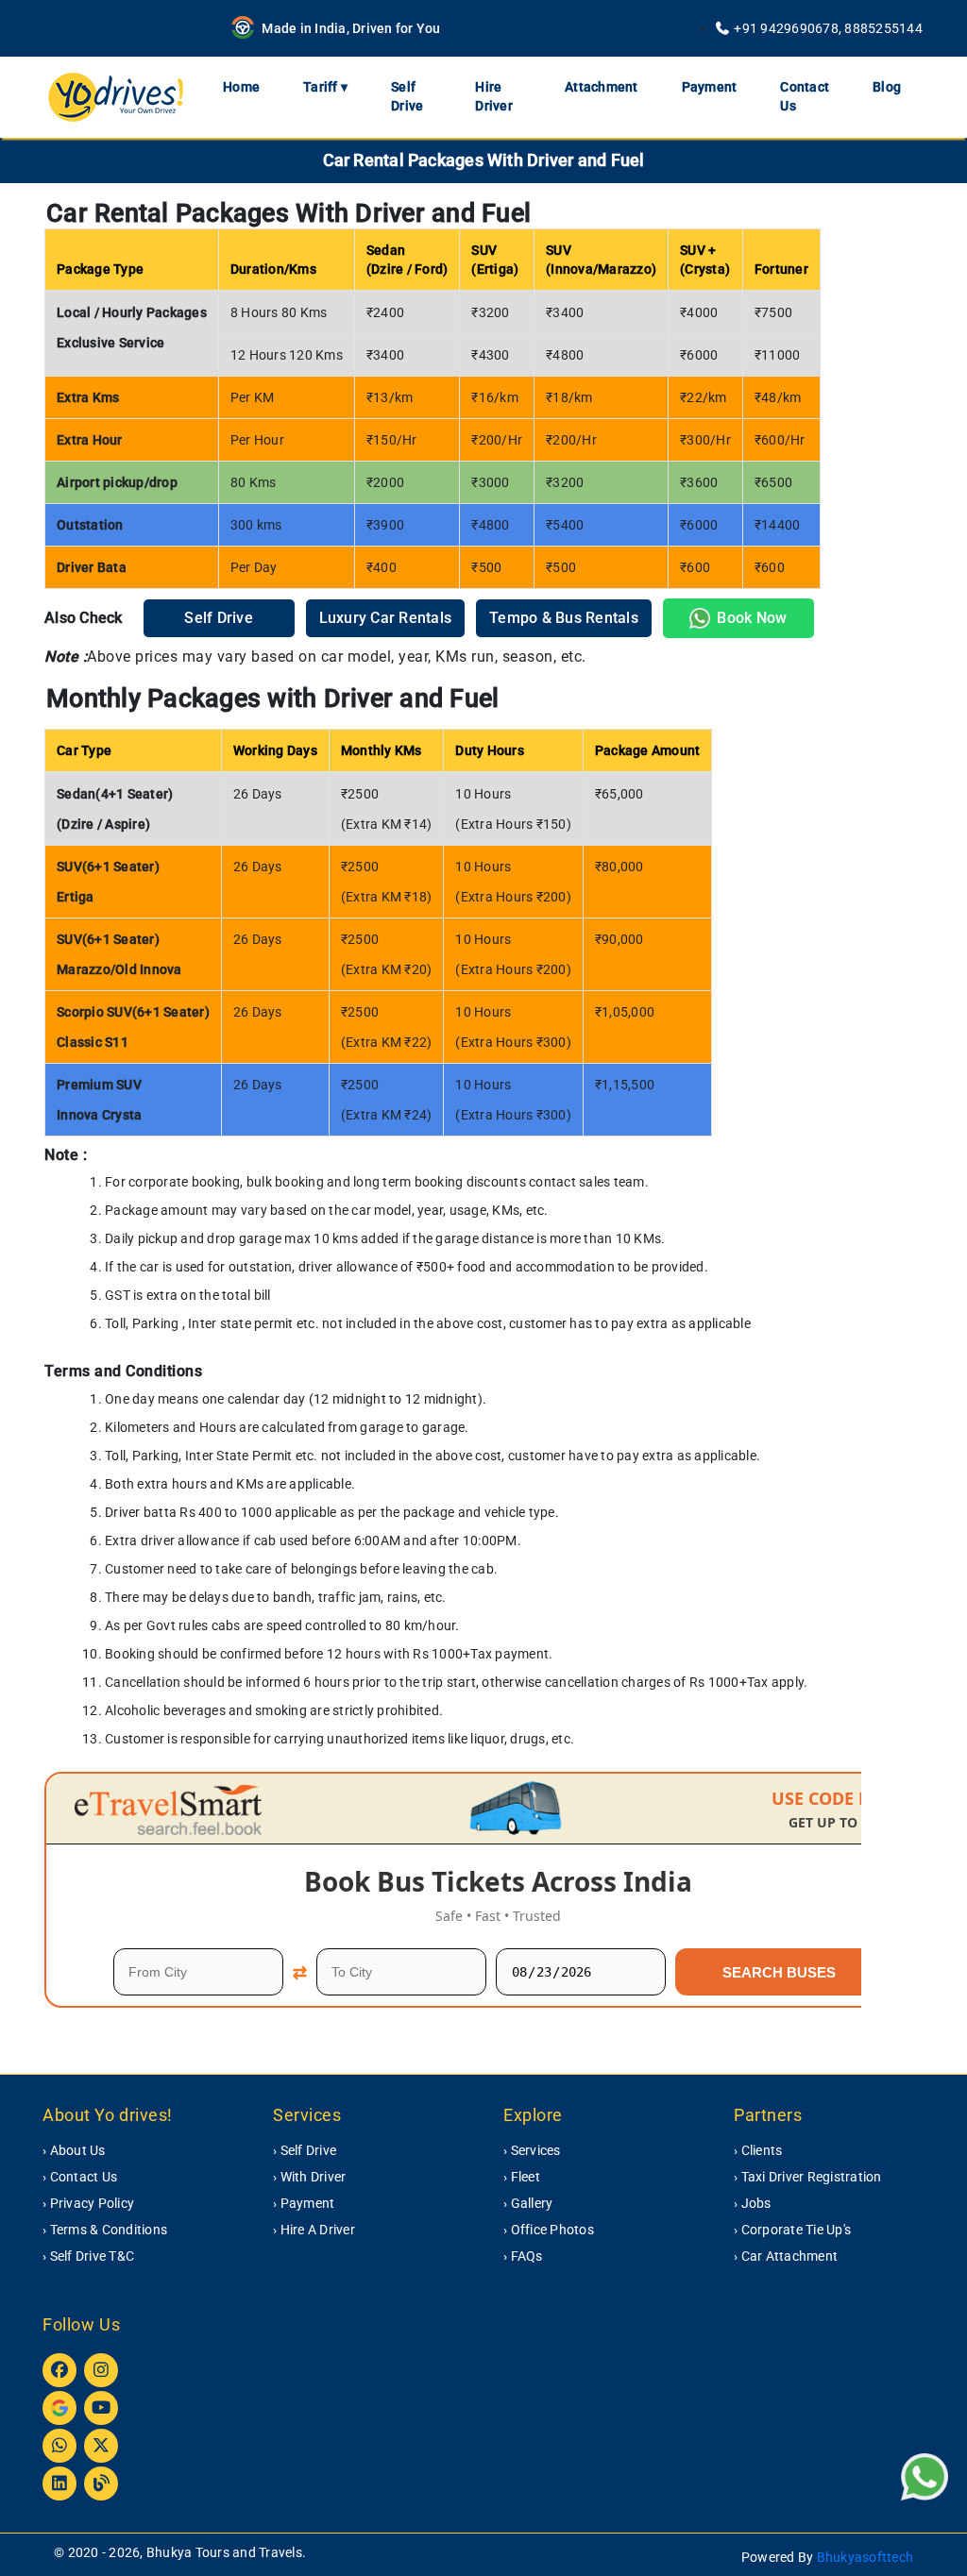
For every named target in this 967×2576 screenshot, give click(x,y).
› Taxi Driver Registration (808, 2176)
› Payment (303, 2203)
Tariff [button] (325, 86)
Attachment (601, 86)
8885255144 (883, 28)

= = = =

What the task asks: After locating the line containing "Registration (808, 2176)", give that line and every later line of the listing again exactly, up to and including the last.

Answer:
› Taxi Driver Registration (808, 2176)
› Payment (303, 2203)
Tariff [button] (325, 86)
Attachment (601, 86)
8885255144 (883, 28)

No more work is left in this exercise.